START
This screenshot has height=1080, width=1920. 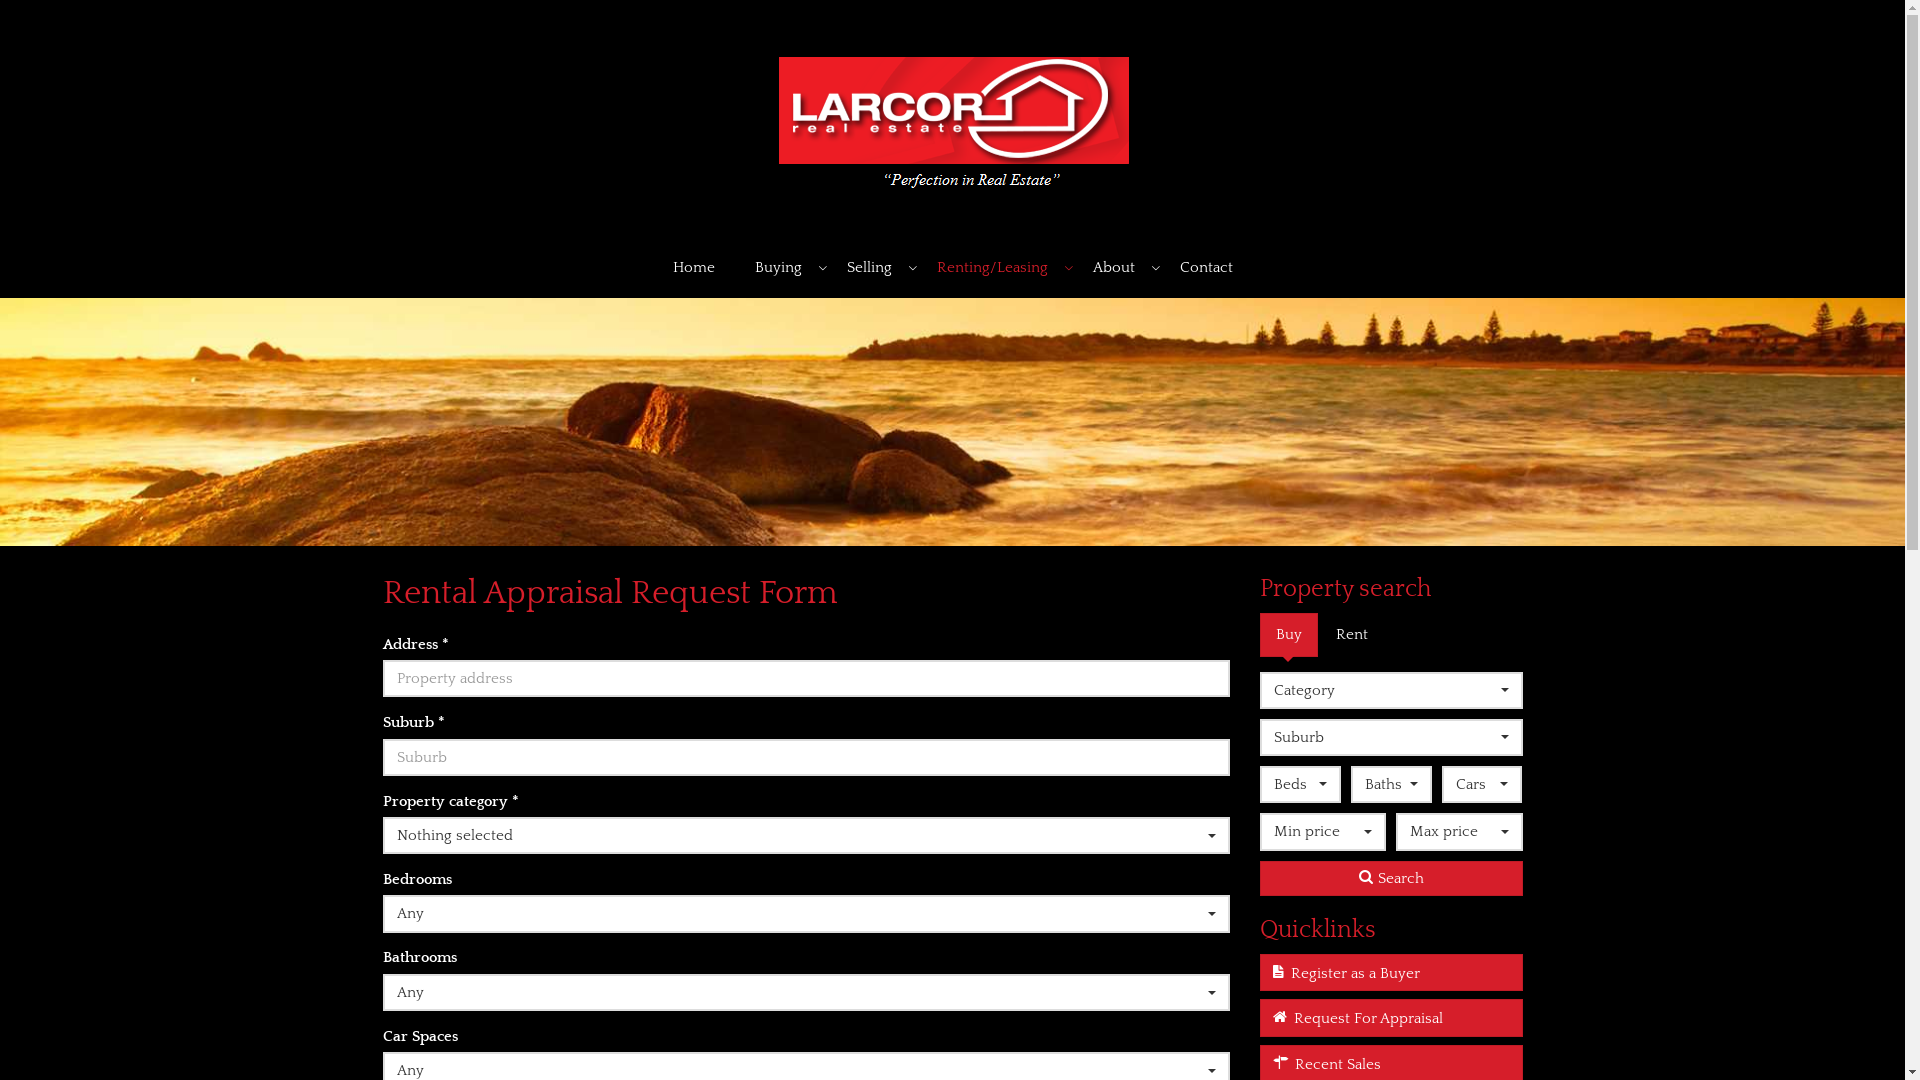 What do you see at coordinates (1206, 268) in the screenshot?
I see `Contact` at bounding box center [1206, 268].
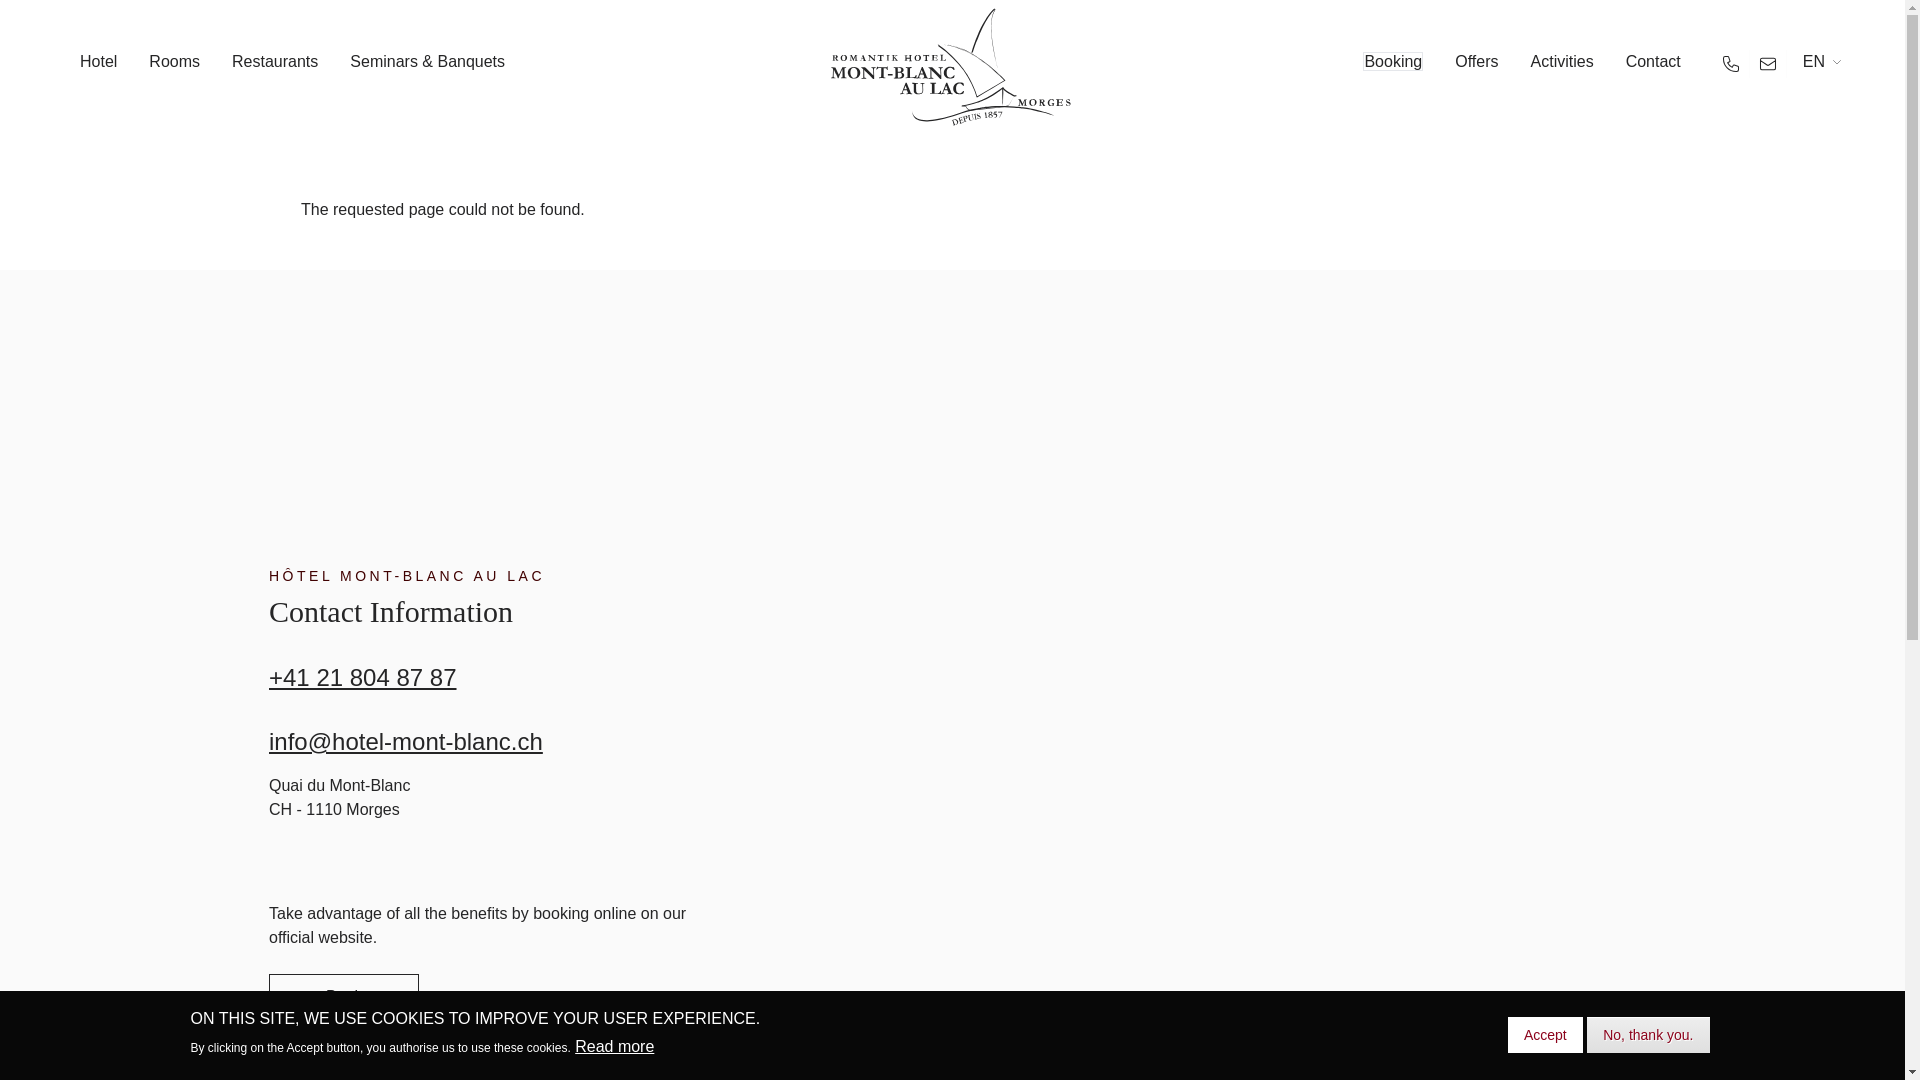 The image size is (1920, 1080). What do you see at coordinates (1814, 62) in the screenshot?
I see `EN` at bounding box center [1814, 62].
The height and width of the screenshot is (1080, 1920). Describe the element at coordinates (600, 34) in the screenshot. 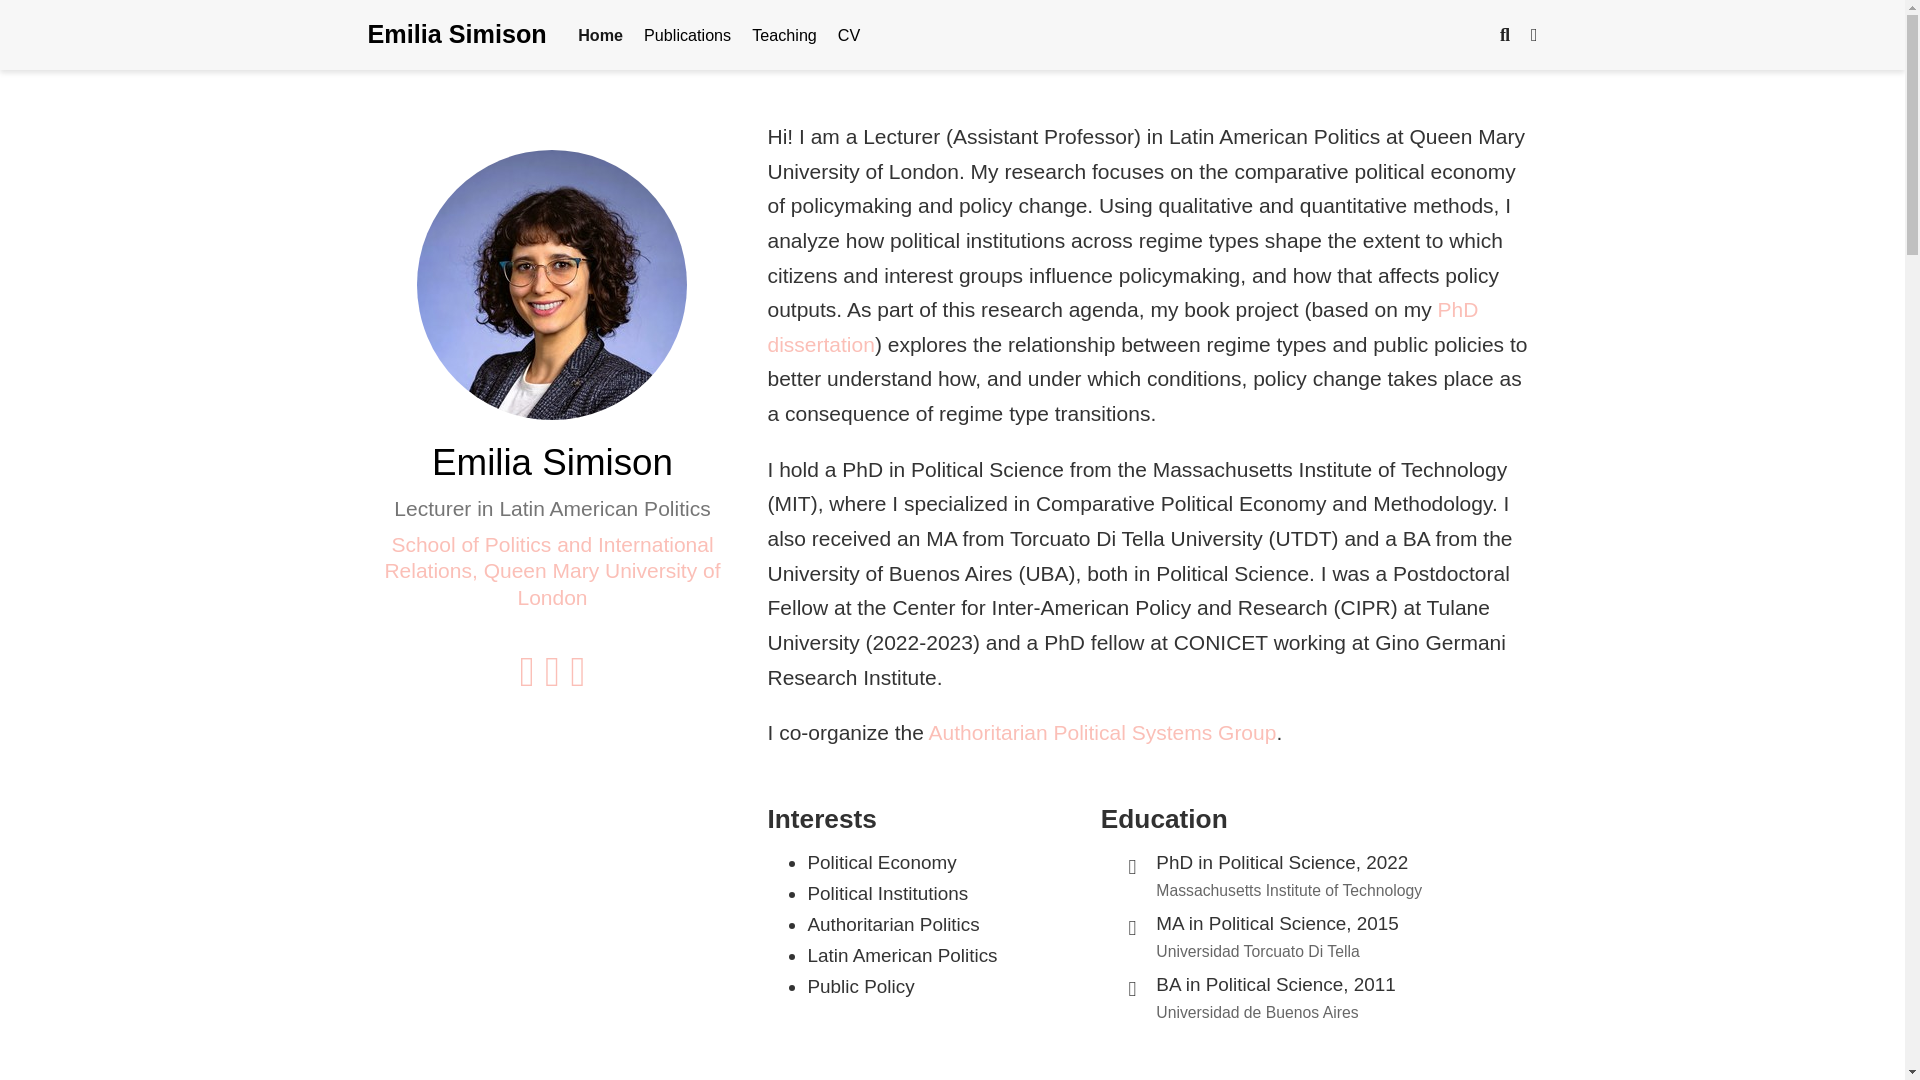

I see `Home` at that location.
END
PROBLEM DETAILS -
Reproduce the records verbatim, starting at the line that contains "The height and" and continuing through the end of the records. Leave the pictures out.

SOLUTION TO THE PROBLEM -
The height and width of the screenshot is (1080, 1920). Describe the element at coordinates (600, 34) in the screenshot. 

I see `Home` at that location.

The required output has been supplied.